*Problem description:*
From the line containing "Task: Click the" to the line containing "Task: Open the রাজনীতি section" in the entries below, reproduce every line exactly, ends included. Nothing else belongs in the copy, and no pictures.

------ Source records

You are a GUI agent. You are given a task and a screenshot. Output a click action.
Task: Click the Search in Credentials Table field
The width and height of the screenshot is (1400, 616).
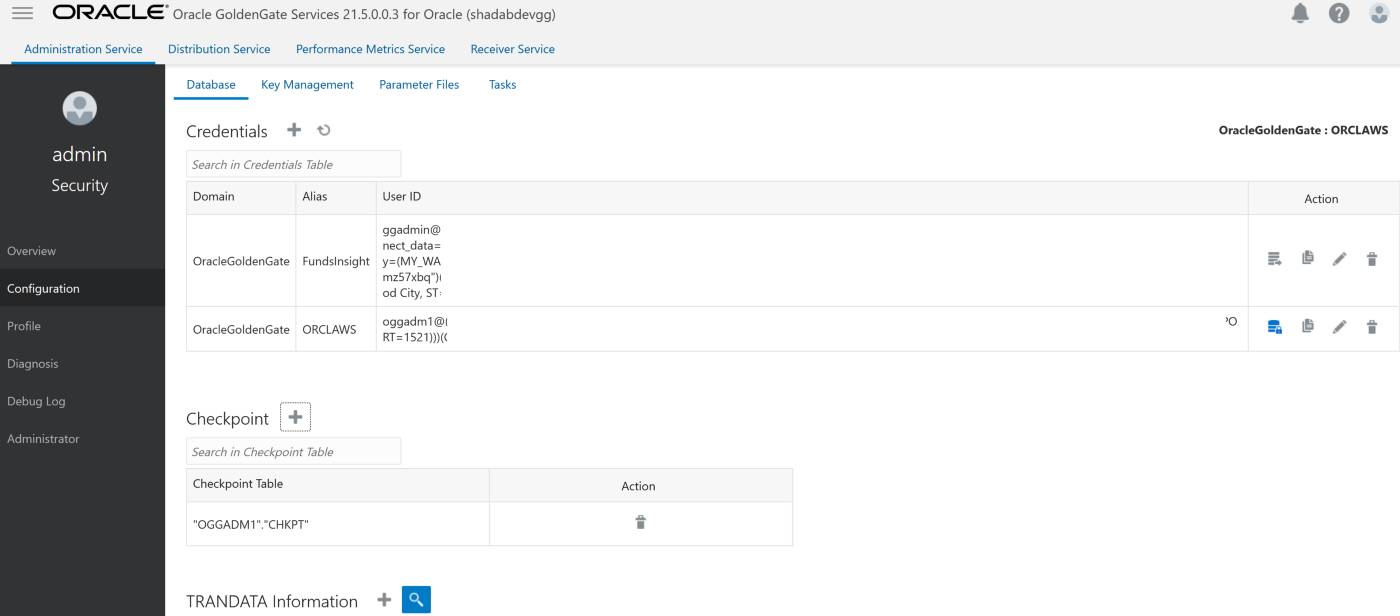coord(293,164)
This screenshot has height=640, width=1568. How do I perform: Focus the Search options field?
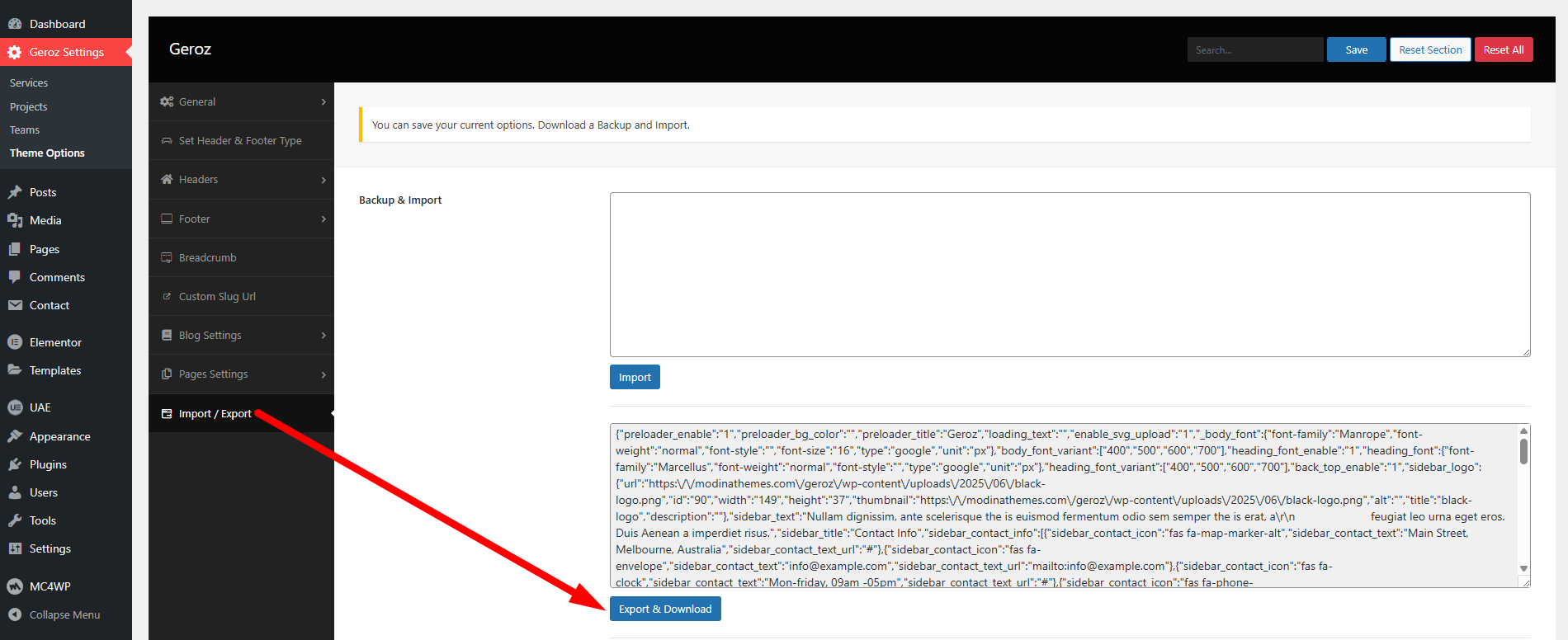point(1254,49)
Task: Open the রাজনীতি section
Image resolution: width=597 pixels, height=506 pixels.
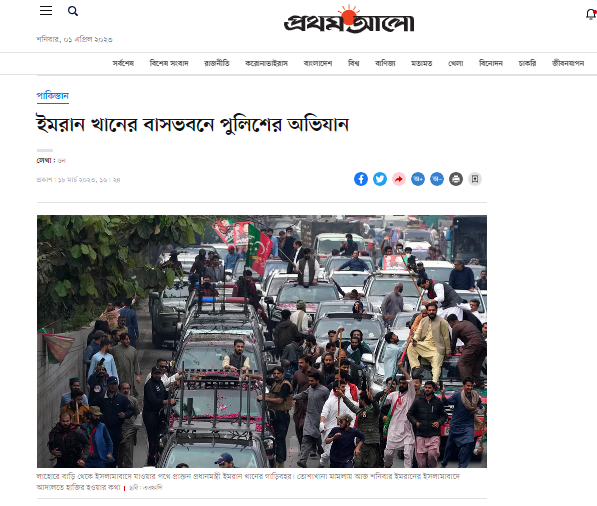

------------

*Solved problem:*
Task: Click the Search in Credentials Table field
The width and height of the screenshot is (1400, 616).
coord(293,164)
This screenshot has height=640, width=1568. How do I perform: Focus the Search options field?
point(1254,49)
Task: Open the রাজনীতি section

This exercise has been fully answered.